Im vorliegenden Fall ergibt die nach den oben dargestellten Grundsätzen vorzunehmende Abwägung, dass das öffentliche Interesse an der Vollziehung des Bescheides vom 30.11.2005 das Interesse der Antragstellerinnen an der Anordnung der aufschiebenden Wirkung ihres Widerspruchs gegen diesen Bescheid überwiegt. Die Klage gegen den Bescheid vom 30.11.2005 in der Gestalt des Widerspruchsbescheides vom 03.03.2006 hat keine Aussicht auf Erfolg.
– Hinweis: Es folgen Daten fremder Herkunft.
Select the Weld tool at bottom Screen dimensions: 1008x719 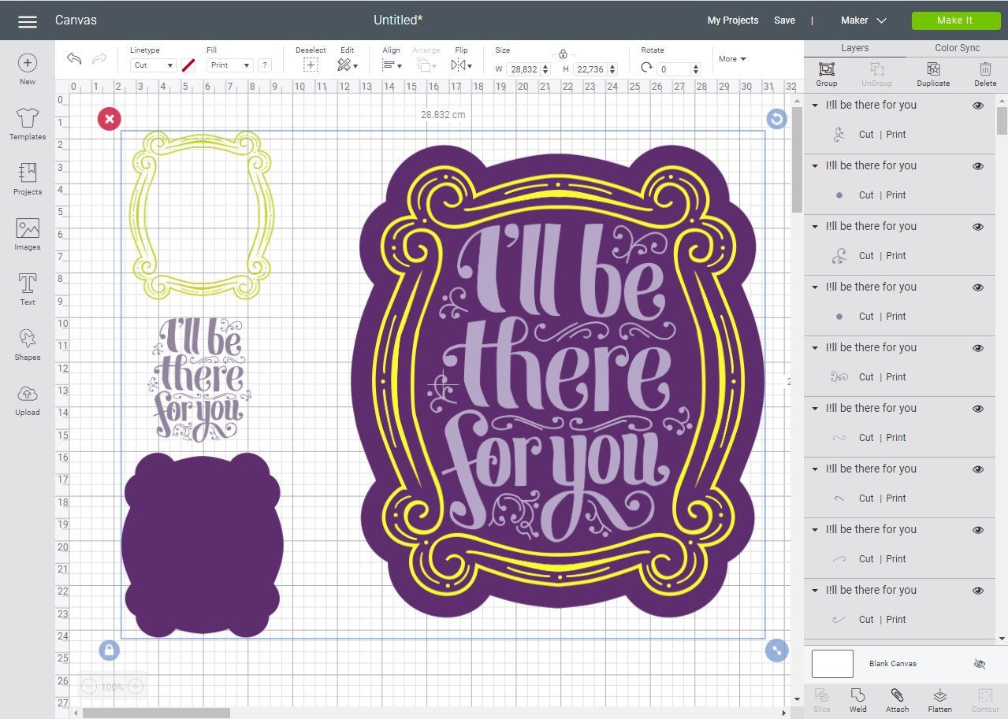[x=857, y=699]
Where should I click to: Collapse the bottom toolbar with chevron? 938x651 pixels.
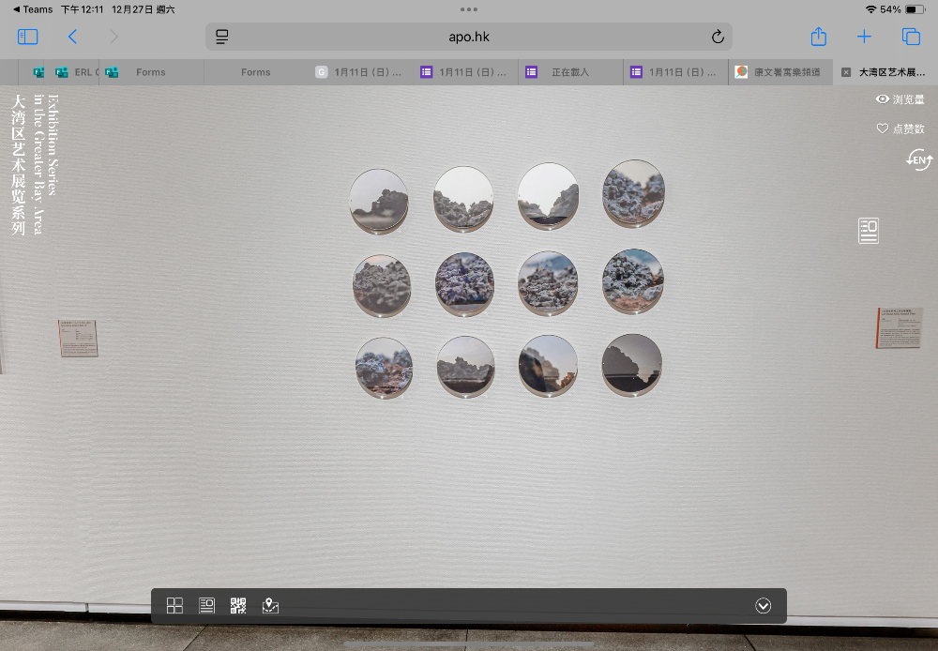763,606
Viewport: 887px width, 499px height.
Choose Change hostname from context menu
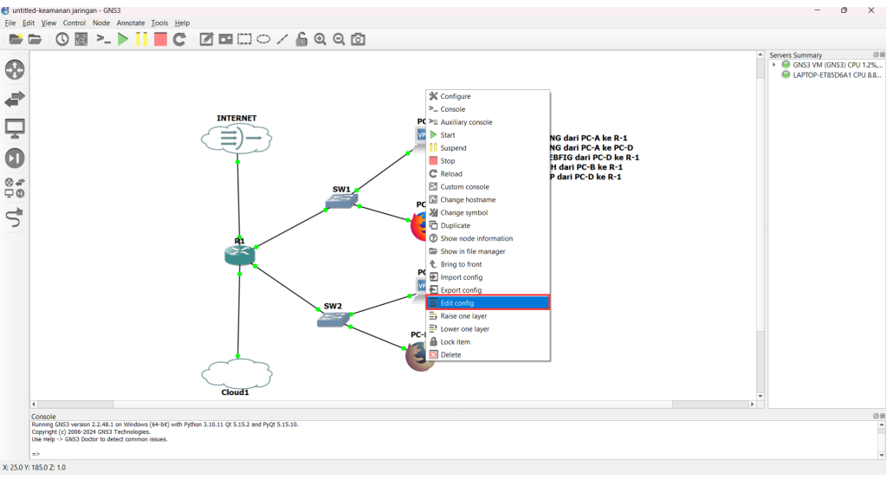click(x=468, y=199)
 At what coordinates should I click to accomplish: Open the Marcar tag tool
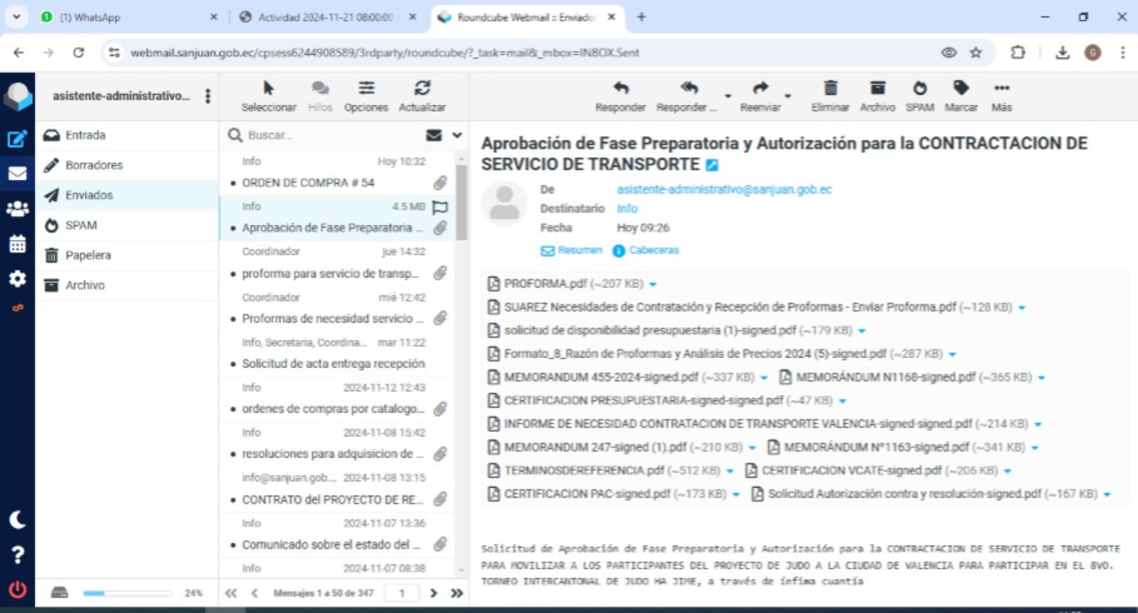[961, 89]
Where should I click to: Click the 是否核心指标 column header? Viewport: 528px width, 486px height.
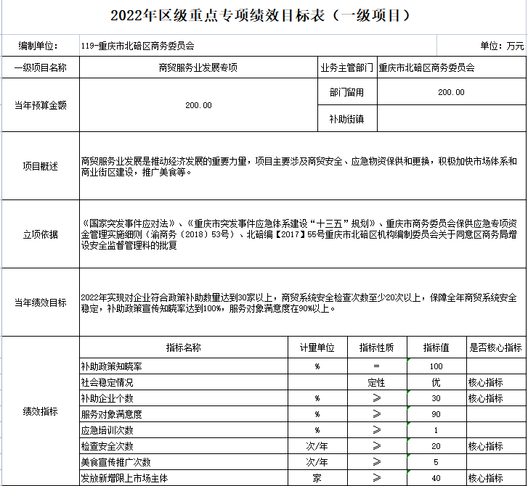496,347
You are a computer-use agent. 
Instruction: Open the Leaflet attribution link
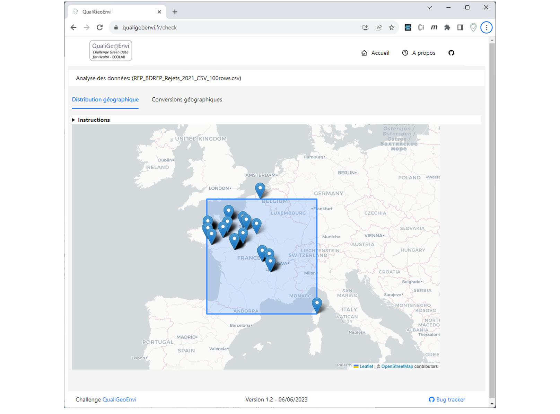click(366, 366)

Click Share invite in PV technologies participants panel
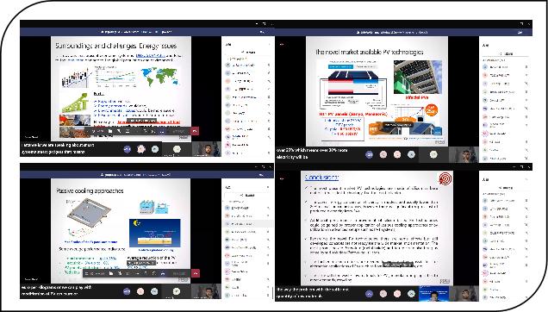507,53
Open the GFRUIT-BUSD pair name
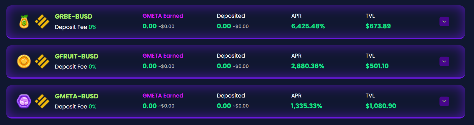 tap(77, 56)
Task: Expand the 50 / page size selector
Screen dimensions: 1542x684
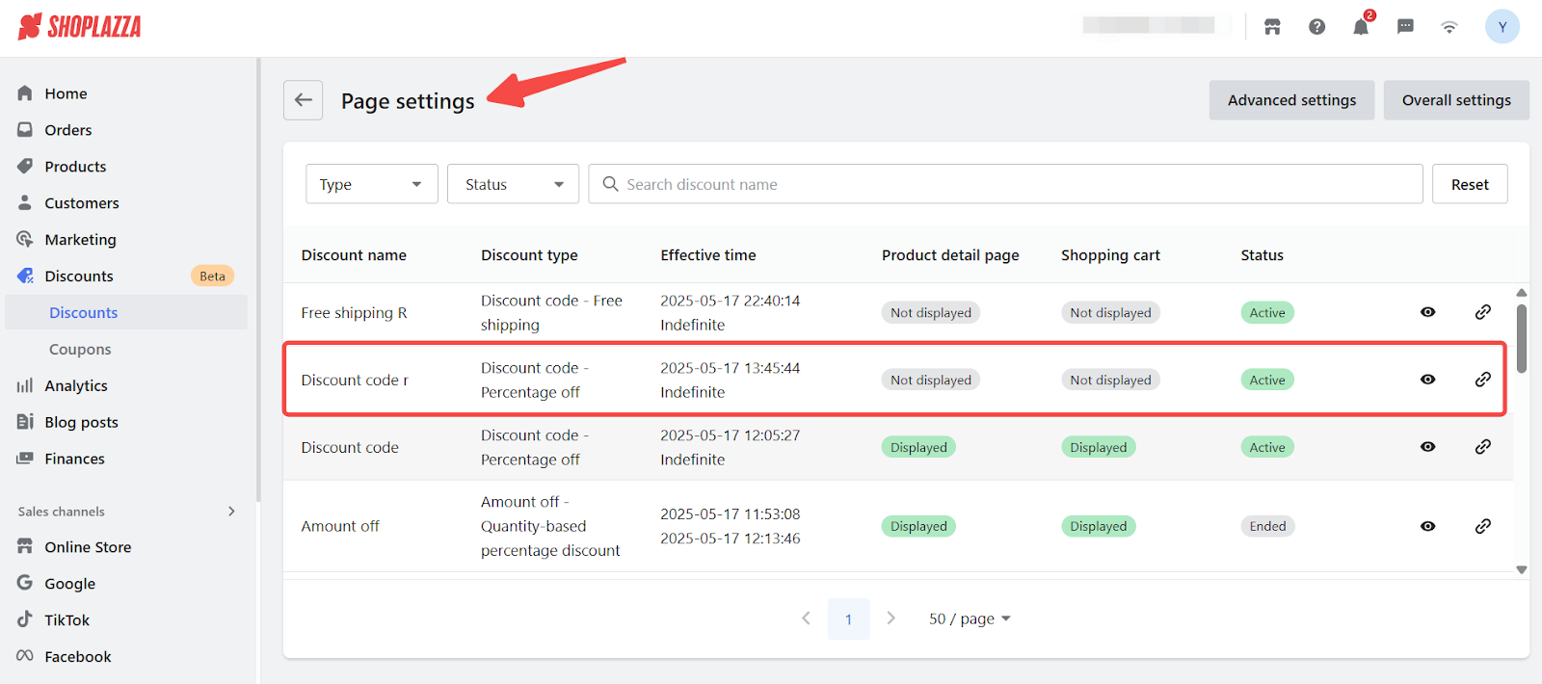Action: coord(969,618)
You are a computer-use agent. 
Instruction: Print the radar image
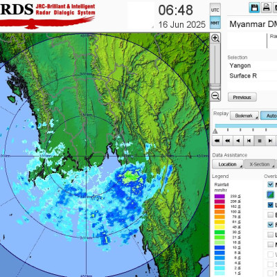[x=266, y=8]
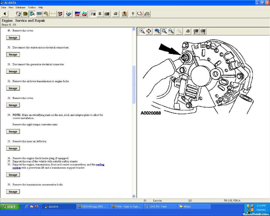Open the Database menu
Image resolution: width=270 pixels, height=216 pixels.
[20, 7]
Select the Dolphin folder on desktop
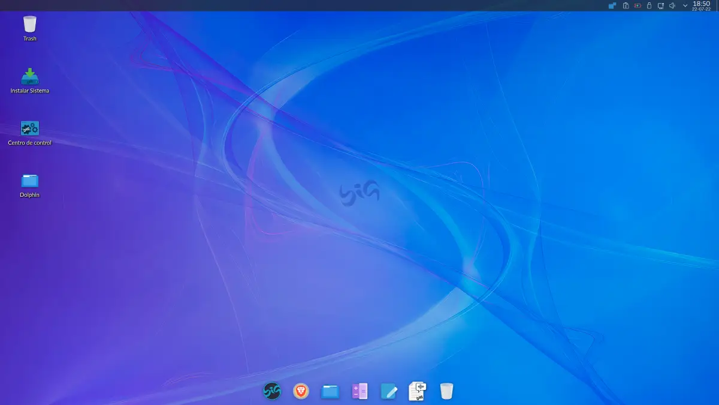719x405 pixels. point(29,181)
Als Rechtsgrundlage des angegriffenen Rücknahmebescheides kommt § 45 Abs. 2 Satz 3 Nr. 2 und 3, Abs. 4 SGB X i.V.m. § 40 Abs. 1 Nr. 1 SGB II und § 330 Abs. 2 SGB III in Betracht. Danach ist ein rechtswidriger begünstigender Verwaltungsakt mit Wirkung für die Vergangenheit zurückzunehmen, soweit der Verwaltungsakt auf Angaben beruht, die der Begünstigte vorsätzlich oder grob fahrlässig in wesentlicher Beziehung unrichtig oder unvollständig gemacht hat (§ 45 Abs. 2 Satz 3 Nr. 2 SGB X) oder der Begünstigte die Rechtswidrigkeit des Verwaltungsaktes kannte oder infolge grober Fahrlässigkeit nicht kannte; grobe Fahrlässigkeit liegt vor, wenn der Begünstigte die erforderliche Sorgfalt in besonders schwerem Maße verletzt hat (§ 45 Abs. 2 Satz 3 Nr. 3 SGB X).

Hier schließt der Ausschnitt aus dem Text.